Tip #3: The extra difficult your profit design, the longer it should take staff to “get it”, decreasing engagement and your return worth.

If you’re excited on the prospect of asserting a scholar mortgage compensation profit to your staff, don’t let a sophisticated plan design trigger delays. Advantages themselves (well being, incapacity, 401(ok)) are sometimes difficult sufficient for workers to know. To maximise the pace of return you see from a scholar mortgage compensation plan, take into account the worth {that a} direct, no-strings-attached plan design affords:

  • Velocity of roll-out: If there are much less guidelines to elucidate, then coaching your HR division and drafting communications to staff is way more simplified. This could scale back the time it takes your group to roll-out this system formally, which makes everybody concerned within the profit mission seem like a celebrity internally.
  • Better engagement: Your HR division could have a neater time explaining a direct profit providing to staff and staff will perceive the worth you’re giving them extra simply with out difficult enrollment guidelines. And also you, because the employer, get to bask within the social goodwill of decreasing your staff’ monetary debt burden. It’s possible you’ll even take into account doing a press launch to announce that goodwill to your neighborhood.
  • Aggressive edge: As quickly as your scholar mortgage compensation program is stay and also you’re in a position to announce it to potential hires, you’ll stand out in opposition to different employers whom you compete with for expertise. This could enhance the variety of candidates in your expertise pool and help you choose from the most effective and brightest to fill open positions.
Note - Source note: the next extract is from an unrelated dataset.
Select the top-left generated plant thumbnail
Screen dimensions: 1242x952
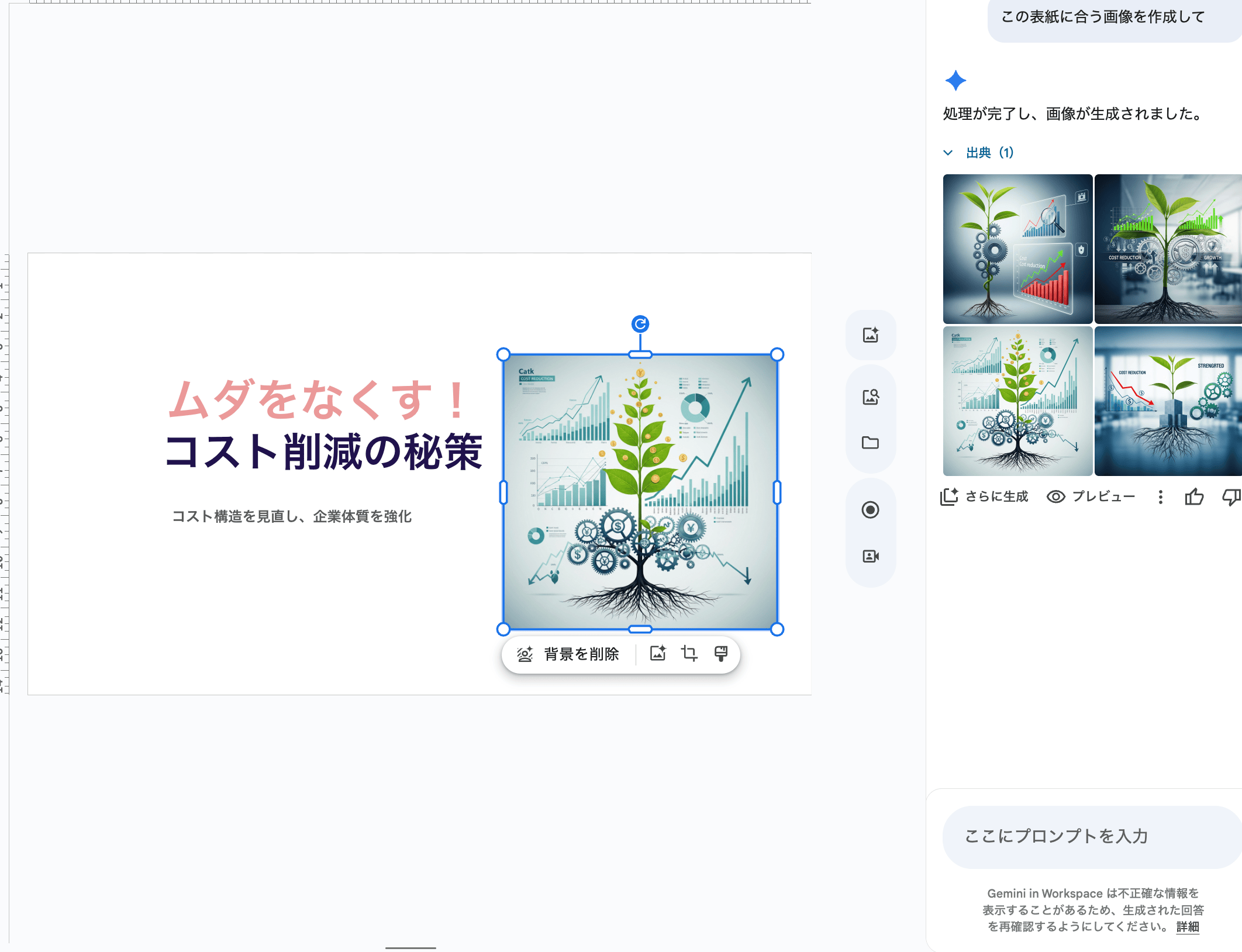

At Peanut Butter, we’re deeply invested in serving to our shoppers make the scholar mortgage help choices which might be finest for them and can assist their enterprise thrive. Along with the Pupil Mortgage Reimbursement profit mentioned on this article, Peanut Butter additionally affords Pupil Mortgage Sources, which some employers select to supply as a primary step towards serving to their staff pay down their scholar debt.

Go to our web site to be taught extra about Pupil Mortgage Help applications.

Or, get began to start designing your scholar mortgage help program.